INPUT DATA →

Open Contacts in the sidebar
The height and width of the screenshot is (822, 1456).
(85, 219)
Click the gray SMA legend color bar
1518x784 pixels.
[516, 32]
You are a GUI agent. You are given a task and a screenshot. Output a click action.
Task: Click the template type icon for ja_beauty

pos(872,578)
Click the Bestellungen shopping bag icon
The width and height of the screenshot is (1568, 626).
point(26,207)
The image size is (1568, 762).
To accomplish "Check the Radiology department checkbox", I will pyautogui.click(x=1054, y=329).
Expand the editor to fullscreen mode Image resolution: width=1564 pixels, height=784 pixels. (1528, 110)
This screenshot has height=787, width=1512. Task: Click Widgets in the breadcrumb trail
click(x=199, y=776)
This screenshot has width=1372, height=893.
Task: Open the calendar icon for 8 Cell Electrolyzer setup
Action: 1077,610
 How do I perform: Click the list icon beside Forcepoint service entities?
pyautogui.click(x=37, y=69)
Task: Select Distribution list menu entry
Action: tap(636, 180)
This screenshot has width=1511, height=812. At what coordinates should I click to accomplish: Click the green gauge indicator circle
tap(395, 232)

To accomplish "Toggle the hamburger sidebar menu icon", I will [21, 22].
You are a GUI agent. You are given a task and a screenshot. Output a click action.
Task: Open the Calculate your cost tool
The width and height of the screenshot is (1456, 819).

EXERCISE GOAL → Go through the listing, and whenever a line contains the string "will", copy that line.

TASK SOLUTION →
To accomplish "Check the Radiology department checkbox", I will pyautogui.click(x=1054, y=329).
To accomplish "Toggle the hamburger sidebar menu icon", I will [21, 22].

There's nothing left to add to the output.